For examples, he cited ending the war in Iraq, the auto industry bailout and his recent declaration that responding to Hurricane Sandy is his "number one priority."
In admitting that his track record hasn't been perfect, Obama told the crowd, "We've got more work to do, Ohio."
That message resonated with Peggy Senskey of Ashtabula.
"It was exhilarating with a lot of promise," Senskey said. "Because he has hope, I have hope. That's what I got out of it."
Though Obama sternly told the crowd to stop booing his mention of opponent Mitt Romney, the president later referred to the Massachusetts governor as a "talented salesman" who cannot relate to many of their struggles. On that front, Obama promised more jobs for veterans and easier access to college funding.

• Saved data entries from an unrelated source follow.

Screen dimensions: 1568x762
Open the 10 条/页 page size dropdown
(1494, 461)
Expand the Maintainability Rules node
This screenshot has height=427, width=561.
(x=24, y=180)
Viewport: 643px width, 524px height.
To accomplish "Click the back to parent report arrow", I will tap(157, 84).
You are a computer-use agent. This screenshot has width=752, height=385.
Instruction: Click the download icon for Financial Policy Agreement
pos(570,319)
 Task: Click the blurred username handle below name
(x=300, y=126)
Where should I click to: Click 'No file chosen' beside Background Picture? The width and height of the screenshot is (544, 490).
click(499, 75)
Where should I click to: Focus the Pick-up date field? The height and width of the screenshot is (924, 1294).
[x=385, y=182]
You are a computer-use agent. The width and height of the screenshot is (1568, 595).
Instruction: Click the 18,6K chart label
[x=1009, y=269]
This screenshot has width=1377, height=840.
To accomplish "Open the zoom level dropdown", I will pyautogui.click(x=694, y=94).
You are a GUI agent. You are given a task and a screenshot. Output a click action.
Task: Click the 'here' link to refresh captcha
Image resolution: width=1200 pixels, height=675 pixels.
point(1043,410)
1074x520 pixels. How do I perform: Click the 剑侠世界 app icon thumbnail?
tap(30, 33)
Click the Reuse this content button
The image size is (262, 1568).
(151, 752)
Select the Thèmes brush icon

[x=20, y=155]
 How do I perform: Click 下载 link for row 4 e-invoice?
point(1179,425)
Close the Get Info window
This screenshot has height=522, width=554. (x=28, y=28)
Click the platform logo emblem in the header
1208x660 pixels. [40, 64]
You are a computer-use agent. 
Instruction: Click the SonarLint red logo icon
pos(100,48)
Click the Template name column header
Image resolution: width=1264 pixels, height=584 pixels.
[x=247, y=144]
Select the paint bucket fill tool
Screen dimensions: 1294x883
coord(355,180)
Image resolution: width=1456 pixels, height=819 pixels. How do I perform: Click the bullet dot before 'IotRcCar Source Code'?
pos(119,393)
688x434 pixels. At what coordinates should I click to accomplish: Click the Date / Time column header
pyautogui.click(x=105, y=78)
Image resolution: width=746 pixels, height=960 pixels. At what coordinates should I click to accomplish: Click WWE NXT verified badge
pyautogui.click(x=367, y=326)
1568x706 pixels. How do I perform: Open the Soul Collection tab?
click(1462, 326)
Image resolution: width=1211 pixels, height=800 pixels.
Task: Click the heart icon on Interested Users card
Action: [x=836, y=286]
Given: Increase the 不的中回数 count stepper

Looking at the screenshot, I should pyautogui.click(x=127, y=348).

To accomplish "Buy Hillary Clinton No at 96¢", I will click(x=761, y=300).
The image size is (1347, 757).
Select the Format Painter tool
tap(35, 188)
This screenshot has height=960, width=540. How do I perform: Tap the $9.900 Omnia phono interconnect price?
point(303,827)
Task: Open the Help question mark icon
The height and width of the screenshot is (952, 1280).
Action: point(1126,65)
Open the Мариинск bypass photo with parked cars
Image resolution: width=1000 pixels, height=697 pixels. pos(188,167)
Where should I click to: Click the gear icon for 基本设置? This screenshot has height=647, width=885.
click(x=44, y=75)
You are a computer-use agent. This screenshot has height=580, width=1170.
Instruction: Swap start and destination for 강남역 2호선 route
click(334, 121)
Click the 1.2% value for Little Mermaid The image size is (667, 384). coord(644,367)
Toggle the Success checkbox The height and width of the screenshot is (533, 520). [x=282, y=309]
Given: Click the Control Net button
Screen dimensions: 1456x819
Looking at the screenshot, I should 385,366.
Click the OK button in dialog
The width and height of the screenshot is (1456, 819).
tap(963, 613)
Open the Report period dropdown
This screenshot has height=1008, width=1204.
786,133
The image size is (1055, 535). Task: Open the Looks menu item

"He just confirmed that he's for the people, that he knows how to get us going and keep us on track," Painesville resident Kelly Scott said.
Scott attended the rally with her husband, Benjamin, and her mother, Frances Johnson. Scott said she particularly enjoyed Obama's pledge to lessen the difficulty of obtaining school loans.
"I've got two young boys who I want to go to college, and they sure can't borrow (money) from me," Scott said.
The one similarity Obama said he shares with Romney is belonging to a wealthier tax bracket than most Americans. He said his plan would provide tax breaks for the middle class instead of people like himself.
"Folks like me and Gov. Romney … I promise you, we can afford it."
Sue Stromberg of Mentor said that statement exemplified why she supports Obama.
"I enjoyed his idea that we're all in this together," Stromberg said. "Everybody deserves their chance.
"We'll all work together."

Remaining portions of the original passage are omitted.